Go through the listing below and output it word for word.

(PROVIDED INFORMATION)

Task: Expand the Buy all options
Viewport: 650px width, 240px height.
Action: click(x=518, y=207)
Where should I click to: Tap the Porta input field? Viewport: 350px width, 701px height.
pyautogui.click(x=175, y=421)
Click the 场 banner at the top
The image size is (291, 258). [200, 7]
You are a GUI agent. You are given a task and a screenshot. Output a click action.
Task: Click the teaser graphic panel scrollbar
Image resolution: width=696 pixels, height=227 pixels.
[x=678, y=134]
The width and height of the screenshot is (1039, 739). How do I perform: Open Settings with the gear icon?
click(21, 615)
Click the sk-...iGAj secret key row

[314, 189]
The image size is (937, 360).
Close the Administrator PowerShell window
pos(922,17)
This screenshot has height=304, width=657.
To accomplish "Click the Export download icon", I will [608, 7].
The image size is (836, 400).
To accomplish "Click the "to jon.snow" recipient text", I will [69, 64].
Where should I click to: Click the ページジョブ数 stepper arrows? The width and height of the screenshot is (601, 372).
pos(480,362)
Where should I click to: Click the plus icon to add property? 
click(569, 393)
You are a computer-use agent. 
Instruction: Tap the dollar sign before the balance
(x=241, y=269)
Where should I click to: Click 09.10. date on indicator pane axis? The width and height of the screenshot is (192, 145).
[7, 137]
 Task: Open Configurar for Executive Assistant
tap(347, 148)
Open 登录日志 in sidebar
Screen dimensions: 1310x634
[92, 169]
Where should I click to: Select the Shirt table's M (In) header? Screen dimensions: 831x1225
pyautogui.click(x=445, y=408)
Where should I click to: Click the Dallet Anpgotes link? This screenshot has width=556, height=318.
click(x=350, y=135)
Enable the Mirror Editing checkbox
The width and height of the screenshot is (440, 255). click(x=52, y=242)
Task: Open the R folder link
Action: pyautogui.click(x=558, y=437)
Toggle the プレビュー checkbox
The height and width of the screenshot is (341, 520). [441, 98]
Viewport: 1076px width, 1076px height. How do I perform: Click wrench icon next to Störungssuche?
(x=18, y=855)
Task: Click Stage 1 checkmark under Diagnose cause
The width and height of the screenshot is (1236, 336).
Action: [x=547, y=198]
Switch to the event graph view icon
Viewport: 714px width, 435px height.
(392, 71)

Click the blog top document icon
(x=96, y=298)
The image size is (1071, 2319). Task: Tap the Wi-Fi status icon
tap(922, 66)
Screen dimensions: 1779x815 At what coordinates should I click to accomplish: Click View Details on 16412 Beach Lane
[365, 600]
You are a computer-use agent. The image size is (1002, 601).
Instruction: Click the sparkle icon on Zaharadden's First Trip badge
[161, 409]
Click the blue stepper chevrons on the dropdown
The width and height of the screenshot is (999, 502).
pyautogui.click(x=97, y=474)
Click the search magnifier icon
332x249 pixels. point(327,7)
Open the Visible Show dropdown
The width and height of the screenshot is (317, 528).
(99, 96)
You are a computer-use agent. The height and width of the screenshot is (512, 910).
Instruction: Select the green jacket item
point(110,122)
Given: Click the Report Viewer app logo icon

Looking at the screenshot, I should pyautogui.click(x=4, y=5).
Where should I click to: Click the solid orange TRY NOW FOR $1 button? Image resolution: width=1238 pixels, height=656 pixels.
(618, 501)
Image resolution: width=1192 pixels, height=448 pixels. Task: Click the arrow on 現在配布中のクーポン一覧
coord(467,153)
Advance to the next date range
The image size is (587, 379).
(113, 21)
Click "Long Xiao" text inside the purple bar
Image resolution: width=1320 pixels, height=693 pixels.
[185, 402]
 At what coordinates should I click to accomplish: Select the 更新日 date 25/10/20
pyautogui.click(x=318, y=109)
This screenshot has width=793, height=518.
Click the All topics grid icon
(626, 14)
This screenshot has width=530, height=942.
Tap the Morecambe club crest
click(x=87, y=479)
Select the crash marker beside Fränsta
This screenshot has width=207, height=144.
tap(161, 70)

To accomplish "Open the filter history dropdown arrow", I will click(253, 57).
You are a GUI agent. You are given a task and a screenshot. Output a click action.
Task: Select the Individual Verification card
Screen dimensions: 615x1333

(End PROVIDED INFORMATION)

_SOLVED PROBLEM_
Task: Expand the Buy all options
Viewport: 650px width, 240px height.
Action: click(x=518, y=207)
Where should I click to: Tap the Porta input field? Viewport: 350px width, 701px height.
pyautogui.click(x=175, y=421)
Click the 场 banner at the top
The image size is (291, 258). [200, 7]
You are a GUI agent. You are given a task and a screenshot. Output a click action.
Task: Click the teaser graphic panel scrollbar
Image resolution: width=696 pixels, height=227 pixels.
[x=678, y=134]
The width and height of the screenshot is (1039, 739). How do I perform: Open Settings with the gear icon?
click(21, 615)
Click the sk-...iGAj secret key row

[314, 189]
The image size is (937, 360).
Close the Administrator PowerShell window
pos(922,17)
This screenshot has height=304, width=657.
To accomplish "Click the Export download icon", I will [608, 7].
The image size is (836, 400).
To accomplish "Click the "to jon.snow" recipient text", I will [69, 64].
Where should I click to: Click the ページジョブ数 stepper arrows? The width and height of the screenshot is (601, 372).
pos(480,362)
Where should I click to: Click the plus icon to add property? 
click(569, 393)
You are a computer-use agent. 
Instruction: Tap the dollar sign before the balance
(x=241, y=269)
Where should I click to: Click 09.10. date on indicator pane axis? The width and height of the screenshot is (192, 145).
[7, 137]
 Task: Open Configurar for Executive Assistant
tap(347, 148)
Open 登录日志 in sidebar
Screen dimensions: 1310x634
[92, 169]
Where should I click to: Select the Shirt table's M (In) header? Screen dimensions: 831x1225
pyautogui.click(x=445, y=408)
Where should I click to: Click the Dallet Anpgotes link? This screenshot has width=556, height=318.
click(x=350, y=135)
Enable the Mirror Editing checkbox
The width and height of the screenshot is (440, 255). click(x=52, y=242)
Task: Open the R folder link
Action: pyautogui.click(x=558, y=437)
Toggle the プレビュー checkbox
The height and width of the screenshot is (341, 520). [441, 98]
Viewport: 1076px width, 1076px height. How do I perform: Click wrench icon next to Störungssuche?
(x=18, y=855)
Task: Click Stage 1 checkmark under Diagnose cause
The width and height of the screenshot is (1236, 336).
Action: [x=547, y=198]
Switch to the event graph view icon
Viewport: 714px width, 435px height.
(392, 71)

Click the blog top document icon
(x=96, y=298)
The image size is (1071, 2319). Task: Tap the Wi-Fi status icon
tap(922, 66)
Screen dimensions: 1779x815 At what coordinates should I click to accomplish: Click View Details on 16412 Beach Lane
[365, 600]
You are a computer-use agent. The image size is (1002, 601).
Instruction: Click the sparkle icon on Zaharadden's First Trip badge
[161, 409]
Click the blue stepper chevrons on the dropdown
The width and height of the screenshot is (999, 502).
pyautogui.click(x=97, y=474)
Click the search magnifier icon
332x249 pixels. point(327,7)
Open the Visible Show dropdown
The width and height of the screenshot is (317, 528).
(99, 96)
You are a computer-use agent. The height and width of the screenshot is (512, 910).
Instruction: Select the green jacket item
point(110,122)
Given: Click the Report Viewer app logo icon

Looking at the screenshot, I should pyautogui.click(x=4, y=5).
Where should I click to: Click the solid orange TRY NOW FOR $1 button? Image resolution: width=1238 pixels, height=656 pixels.
(618, 501)
Image resolution: width=1192 pixels, height=448 pixels. Task: Click the arrow on 現在配布中のクーポン一覧
coord(467,153)
Advance to the next date range
The image size is (587, 379).
(113, 21)
Click "Long Xiao" text inside the purple bar
Image resolution: width=1320 pixels, height=693 pixels.
[185, 402]
 At what coordinates should I click to accomplish: Select the 更新日 date 25/10/20
pyautogui.click(x=318, y=109)
This screenshot has width=793, height=518.
Click the All topics grid icon
(626, 14)
This screenshot has width=530, height=942.
Tap the Morecambe club crest
click(x=87, y=479)
Select the crash marker beside Fränsta
This screenshot has width=207, height=144.
tap(161, 70)

To accomplish "Open the filter history dropdown arrow", I will click(253, 57).
You are a GUI agent. You are given a task and a screenshot. Output a click action.
Task: Select the Individual Verification card
Screen dimensions: 615x1333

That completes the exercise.